_Task_: Transcribe exactly the lines from the one holding "You are a GUI" through the closing line of the entries below. Pictures stay out of the copy.

Start of Provided data

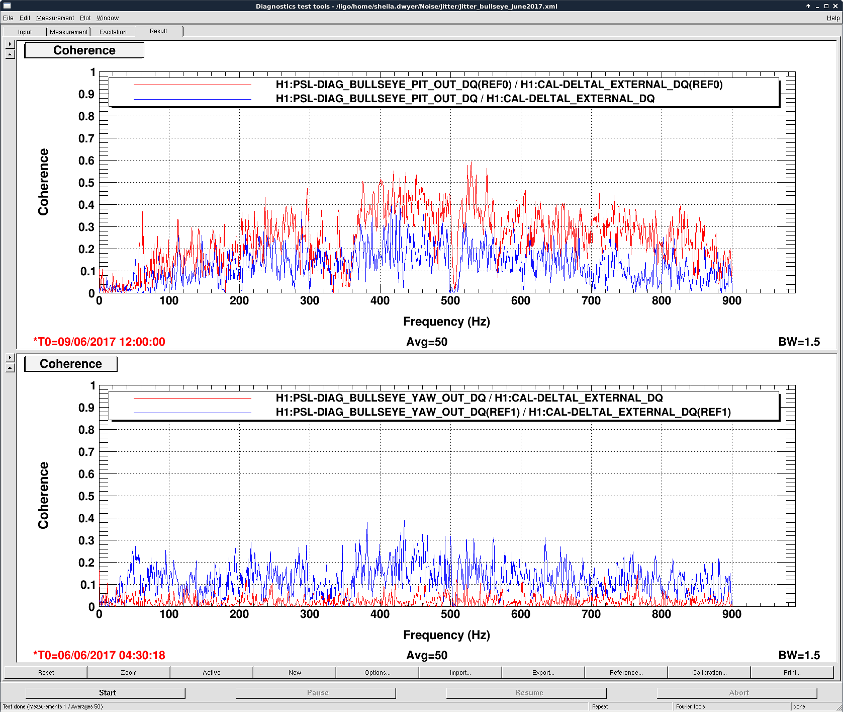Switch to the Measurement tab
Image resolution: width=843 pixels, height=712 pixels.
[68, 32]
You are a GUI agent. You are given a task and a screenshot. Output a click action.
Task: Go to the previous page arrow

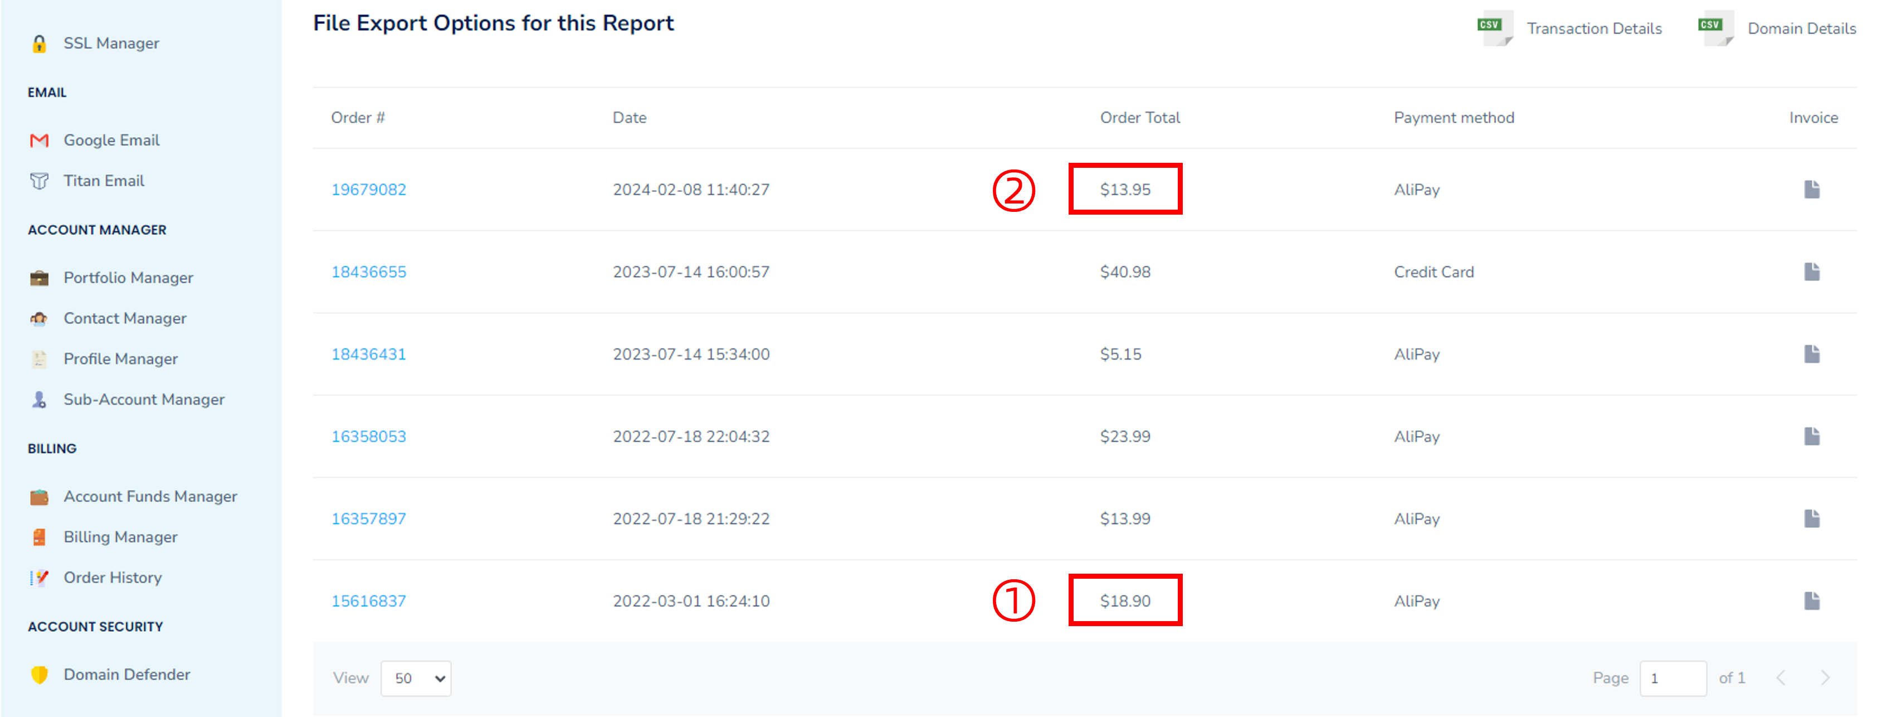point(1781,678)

End of Provided data

_Finished exercise_:
You are a GUI agent. You are given a task and a screenshot. Output a click action.
Task: Go to the previous page arrow

point(1781,678)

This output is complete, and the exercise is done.